[Work request] What is the number of lines in the following data that contain "column"? Answer with the number alone.

(Stored data entries)

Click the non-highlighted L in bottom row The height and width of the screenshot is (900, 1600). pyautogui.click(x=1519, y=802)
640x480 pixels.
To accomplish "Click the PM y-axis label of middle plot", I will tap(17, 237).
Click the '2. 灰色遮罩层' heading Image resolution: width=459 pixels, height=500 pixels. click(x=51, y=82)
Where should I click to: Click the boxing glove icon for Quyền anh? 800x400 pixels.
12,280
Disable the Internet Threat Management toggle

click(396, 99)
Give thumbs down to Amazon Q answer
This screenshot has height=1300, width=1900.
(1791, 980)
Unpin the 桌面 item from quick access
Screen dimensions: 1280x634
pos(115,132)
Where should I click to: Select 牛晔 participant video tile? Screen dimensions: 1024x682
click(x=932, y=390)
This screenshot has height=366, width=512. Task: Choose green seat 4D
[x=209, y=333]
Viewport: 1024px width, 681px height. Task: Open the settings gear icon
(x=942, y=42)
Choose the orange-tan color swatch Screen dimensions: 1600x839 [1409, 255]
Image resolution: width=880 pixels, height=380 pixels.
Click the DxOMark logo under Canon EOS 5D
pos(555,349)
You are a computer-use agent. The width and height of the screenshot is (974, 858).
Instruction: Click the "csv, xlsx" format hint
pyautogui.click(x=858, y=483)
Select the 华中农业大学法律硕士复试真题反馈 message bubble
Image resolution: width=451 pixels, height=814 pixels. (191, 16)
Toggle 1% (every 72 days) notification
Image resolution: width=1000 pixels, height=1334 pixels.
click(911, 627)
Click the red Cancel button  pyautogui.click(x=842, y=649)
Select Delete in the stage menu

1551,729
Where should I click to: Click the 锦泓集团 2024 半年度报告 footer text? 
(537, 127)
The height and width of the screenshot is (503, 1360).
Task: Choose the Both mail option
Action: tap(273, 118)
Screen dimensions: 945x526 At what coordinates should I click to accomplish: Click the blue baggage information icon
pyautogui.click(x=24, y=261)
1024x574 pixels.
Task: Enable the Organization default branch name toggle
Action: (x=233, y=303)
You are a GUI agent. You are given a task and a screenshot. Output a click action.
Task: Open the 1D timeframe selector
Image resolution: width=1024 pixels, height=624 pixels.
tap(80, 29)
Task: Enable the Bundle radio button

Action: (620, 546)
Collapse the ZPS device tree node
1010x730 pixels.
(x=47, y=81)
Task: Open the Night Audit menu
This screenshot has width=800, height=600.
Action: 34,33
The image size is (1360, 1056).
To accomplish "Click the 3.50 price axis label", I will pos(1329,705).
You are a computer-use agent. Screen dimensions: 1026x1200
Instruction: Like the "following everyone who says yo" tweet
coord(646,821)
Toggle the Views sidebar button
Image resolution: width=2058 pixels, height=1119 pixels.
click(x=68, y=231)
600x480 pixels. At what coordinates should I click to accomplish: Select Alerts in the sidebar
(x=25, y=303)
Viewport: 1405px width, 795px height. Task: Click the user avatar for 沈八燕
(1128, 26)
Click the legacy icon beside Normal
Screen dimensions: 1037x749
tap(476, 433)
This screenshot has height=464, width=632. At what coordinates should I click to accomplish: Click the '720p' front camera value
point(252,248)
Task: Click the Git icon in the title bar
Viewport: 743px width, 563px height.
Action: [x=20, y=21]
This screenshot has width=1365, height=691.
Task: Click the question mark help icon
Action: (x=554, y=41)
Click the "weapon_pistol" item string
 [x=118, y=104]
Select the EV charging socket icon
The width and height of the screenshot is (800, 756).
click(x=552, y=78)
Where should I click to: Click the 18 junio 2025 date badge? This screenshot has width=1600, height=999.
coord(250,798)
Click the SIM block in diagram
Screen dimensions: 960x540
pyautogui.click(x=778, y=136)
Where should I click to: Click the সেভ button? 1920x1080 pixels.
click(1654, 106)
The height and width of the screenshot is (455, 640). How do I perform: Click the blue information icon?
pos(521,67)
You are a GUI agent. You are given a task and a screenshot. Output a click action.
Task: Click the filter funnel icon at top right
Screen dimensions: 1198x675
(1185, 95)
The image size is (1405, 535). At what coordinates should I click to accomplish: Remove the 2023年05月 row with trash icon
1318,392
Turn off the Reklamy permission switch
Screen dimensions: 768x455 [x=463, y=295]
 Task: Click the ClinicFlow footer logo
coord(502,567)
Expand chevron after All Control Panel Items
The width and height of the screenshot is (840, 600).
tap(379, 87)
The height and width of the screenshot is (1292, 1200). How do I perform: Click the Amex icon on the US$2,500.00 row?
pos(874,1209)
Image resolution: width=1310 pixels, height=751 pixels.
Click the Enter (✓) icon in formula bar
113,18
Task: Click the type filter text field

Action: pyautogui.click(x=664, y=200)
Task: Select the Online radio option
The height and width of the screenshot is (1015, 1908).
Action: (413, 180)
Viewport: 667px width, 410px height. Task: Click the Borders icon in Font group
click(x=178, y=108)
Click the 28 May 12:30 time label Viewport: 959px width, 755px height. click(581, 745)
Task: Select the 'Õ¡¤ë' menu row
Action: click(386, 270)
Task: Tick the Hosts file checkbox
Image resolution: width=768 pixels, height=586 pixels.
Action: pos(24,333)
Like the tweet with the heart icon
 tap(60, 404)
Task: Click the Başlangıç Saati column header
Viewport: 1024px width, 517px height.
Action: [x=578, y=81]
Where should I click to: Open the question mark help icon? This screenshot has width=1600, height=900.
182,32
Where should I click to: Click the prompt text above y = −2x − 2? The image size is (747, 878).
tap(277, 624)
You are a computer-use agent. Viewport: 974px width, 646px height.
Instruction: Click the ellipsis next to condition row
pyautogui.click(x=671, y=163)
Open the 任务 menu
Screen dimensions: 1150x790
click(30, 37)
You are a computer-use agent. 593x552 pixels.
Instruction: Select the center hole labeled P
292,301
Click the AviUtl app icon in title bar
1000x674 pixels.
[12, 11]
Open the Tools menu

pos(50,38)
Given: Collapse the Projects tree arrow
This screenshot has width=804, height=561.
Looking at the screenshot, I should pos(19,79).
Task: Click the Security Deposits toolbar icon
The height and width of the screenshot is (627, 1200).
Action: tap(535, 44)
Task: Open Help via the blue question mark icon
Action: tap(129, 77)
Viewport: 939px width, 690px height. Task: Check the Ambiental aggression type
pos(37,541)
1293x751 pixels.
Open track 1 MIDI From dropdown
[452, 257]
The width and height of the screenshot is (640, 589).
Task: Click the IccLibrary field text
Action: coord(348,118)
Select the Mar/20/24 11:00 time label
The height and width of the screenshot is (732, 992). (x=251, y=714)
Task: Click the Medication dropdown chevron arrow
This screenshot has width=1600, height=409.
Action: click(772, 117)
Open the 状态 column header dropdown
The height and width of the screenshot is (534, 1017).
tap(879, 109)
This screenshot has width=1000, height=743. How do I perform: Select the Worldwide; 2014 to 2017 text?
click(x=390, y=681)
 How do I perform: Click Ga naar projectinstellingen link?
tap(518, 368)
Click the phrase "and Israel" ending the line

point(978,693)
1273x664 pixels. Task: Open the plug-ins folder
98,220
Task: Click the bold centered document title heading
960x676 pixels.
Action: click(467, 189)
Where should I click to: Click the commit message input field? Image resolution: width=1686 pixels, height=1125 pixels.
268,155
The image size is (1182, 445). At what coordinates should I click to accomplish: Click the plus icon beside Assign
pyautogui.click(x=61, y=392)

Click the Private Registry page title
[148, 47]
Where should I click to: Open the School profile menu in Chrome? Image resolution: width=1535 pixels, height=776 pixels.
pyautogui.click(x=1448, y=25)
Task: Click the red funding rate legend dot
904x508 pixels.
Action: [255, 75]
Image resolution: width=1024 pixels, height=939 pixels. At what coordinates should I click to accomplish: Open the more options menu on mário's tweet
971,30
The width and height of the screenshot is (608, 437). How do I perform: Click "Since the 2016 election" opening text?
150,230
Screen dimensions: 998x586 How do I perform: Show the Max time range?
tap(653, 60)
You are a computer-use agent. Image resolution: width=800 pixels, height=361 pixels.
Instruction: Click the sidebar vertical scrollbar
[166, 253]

[Exercise output] 2